Regardless, the potential to induce an error by summing multiple measurements is greater than a single error on a single measurement (usually). Having measure rods before, my experience has been that measuring both ends never seems to add up to total weight. Even with best effort to be consistent in measurement, level, etc.... For these rods the sum was 4-6 grams different than a measured total.
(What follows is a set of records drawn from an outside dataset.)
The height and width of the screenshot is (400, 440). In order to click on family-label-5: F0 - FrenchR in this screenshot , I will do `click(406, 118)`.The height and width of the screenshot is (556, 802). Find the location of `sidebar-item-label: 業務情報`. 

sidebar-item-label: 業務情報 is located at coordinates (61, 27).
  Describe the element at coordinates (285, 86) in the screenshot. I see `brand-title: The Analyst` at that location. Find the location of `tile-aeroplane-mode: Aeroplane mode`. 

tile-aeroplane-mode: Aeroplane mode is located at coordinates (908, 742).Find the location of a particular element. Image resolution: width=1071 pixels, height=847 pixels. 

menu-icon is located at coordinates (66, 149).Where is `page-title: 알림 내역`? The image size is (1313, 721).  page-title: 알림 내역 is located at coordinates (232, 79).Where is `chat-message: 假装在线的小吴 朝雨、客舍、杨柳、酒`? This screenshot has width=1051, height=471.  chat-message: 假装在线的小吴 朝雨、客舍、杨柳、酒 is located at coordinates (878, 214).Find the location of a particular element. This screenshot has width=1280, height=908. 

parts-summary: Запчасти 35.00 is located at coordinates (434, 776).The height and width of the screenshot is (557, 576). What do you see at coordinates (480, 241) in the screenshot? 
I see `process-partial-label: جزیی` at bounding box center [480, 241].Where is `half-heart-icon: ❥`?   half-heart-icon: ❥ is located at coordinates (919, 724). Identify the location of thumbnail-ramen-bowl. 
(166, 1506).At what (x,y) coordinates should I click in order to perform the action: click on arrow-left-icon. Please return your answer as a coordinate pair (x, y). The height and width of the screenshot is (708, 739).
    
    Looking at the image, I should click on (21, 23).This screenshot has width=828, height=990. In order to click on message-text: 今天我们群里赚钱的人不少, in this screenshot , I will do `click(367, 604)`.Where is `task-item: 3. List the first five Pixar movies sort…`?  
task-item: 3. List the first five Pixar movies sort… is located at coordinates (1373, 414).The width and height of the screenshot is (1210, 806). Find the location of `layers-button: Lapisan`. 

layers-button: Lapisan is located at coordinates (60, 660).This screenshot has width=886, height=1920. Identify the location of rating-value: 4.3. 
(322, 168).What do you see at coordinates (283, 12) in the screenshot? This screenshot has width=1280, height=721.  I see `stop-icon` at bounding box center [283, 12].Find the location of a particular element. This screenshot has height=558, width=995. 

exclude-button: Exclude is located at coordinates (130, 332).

So I always measure total weight of assembled rod first. Then measure big end. Then inspect why any major anomaly. In this case the heaviest rods had pads that where larger then the 6 rods that were equal in weight. Those two came in nicely with weight reduction of the big end. The problem was the lightest rod had the largest big end weight and its pad looked similar to the other 5 rods of near equal weight. So it had to be a density of the metal issue. When I measured the small end it was smaller then the rest too.

These rods all looked like same batch too. Same group letters and numbers. In this case DF-21 thru 23, and B on opposite side of LY. All the pistons where stock 1970.

I can't really reduce the big end of the lightest rod without driving total way lower. I then would have to reduce small end on all those other rods with out the meat to remove so it would be a spiral effort down.

I do have other rods I can swap in, but more of my curiosity was how critical is this really. How to approach this if you had to use it. Which I think has been answered. Moving rods to try to get pairs matched. Error on small end is less of a factor then big end. Assemble balance weights to account for it. We have that counter weight material too. We have a crank balance machine, unfortunately not fully operable, so final balancing is done by the local machine shop.

I will post where I am at later, left the info at the shop. Thanks for all the replies.